# Backyard offset smoker options?



## scott french (Nov 16, 2022)

I am looking to switch from a WSM to an offset smoker for my back patio.  As such, I am looking at 16 to 20" barrel, 1/4 inch steel.  My price range is $2000 or less.  I live in the DFW, TX area.  So, shipping is needed unless it is relatively local.  

I have been eyeing several online:

Old Country Brazos from Academy
Horizon 20" Classic or Icon from Horizon
Lyfe Tyme Single door - various retailers in Texas.
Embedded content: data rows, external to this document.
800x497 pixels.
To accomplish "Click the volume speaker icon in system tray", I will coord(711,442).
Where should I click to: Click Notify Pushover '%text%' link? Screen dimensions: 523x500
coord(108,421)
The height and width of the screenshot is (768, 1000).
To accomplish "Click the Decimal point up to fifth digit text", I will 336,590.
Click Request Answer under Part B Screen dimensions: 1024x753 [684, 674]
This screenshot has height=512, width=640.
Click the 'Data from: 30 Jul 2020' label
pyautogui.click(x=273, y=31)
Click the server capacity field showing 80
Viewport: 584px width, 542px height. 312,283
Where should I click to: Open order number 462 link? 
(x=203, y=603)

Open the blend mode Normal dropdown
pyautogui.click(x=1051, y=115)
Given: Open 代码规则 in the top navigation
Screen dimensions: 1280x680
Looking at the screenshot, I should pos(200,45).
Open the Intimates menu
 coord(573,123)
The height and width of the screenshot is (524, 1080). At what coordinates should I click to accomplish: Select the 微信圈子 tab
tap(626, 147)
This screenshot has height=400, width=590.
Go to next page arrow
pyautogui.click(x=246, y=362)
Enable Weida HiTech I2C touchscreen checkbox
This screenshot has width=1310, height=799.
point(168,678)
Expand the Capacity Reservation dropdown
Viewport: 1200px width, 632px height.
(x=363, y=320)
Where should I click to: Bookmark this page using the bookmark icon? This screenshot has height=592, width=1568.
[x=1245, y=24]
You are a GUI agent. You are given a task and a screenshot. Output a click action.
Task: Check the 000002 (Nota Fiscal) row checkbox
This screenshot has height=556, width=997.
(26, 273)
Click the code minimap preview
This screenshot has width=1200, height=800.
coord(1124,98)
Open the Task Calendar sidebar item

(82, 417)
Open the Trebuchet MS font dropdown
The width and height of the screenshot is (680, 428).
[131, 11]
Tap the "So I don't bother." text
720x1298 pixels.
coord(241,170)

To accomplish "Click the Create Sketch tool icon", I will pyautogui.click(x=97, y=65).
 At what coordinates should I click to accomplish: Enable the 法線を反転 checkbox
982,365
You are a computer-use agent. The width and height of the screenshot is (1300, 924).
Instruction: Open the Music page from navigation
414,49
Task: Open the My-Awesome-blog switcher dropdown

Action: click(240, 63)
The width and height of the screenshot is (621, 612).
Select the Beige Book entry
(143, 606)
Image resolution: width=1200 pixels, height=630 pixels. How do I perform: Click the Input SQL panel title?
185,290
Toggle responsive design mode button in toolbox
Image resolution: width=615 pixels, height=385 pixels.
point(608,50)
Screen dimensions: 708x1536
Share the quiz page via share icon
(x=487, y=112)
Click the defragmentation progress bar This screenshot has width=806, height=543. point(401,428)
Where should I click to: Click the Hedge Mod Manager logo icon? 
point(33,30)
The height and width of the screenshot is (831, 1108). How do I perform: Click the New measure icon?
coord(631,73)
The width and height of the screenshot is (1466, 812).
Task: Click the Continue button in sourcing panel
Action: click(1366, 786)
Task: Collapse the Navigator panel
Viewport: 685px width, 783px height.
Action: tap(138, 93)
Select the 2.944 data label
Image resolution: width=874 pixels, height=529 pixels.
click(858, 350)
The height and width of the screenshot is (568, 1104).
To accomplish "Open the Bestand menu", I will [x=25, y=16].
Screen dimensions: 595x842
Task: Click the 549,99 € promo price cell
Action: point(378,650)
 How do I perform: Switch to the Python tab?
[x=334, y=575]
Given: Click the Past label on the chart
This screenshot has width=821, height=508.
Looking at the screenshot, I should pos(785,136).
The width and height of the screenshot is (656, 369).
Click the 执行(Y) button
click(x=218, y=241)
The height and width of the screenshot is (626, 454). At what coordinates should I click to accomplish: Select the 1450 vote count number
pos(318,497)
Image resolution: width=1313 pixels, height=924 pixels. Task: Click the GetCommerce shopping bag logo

A local guy has refurbed a couple.  One is a Yoder Cheyenne and the other is an older Lyfe Tyme single door.  I've read some issues with air flow in the Yoder Cheyenne.  Will as the local guy about that.

Thoughts or others to consider?


----------



## Displaced Texan (Nov 16, 2022)

Bell Fab, near Tulsa.


----------



## DougE (Nov 16, 2022)

Bell fab would be my answer as far as bang for your buck, even though I don't have one, but I really don't think you're going to see that big a difference between your WSM and an offset as far as the food that comes off either. Cook chamber capacity, if that's what you're after may be better, but I don't see any advantages beyond that.


----------



## sawhorseray (Nov 16, 2022)

Offsets are like boats, you are thrilled when you get one, and happy when you see one go down the road. I know that to be fact, got off my boat and offset last year. RAY


----------



## Marknmd (Nov 17, 2022)

I like your thinking and the offset options you're considering.  I would just suggest you hang onto the WSM rather than switch it out.  You will likely find times where you want to use one or the other depending on what you're cooking, when you're cooking, etc.  Good luck.


----------



## Smoke-Chem BBQ (Nov 17, 2022)

I'll not try to talk the OP out of what he wants, and I don't have hands-on experience with an offset anyway, so I can't make recommendations.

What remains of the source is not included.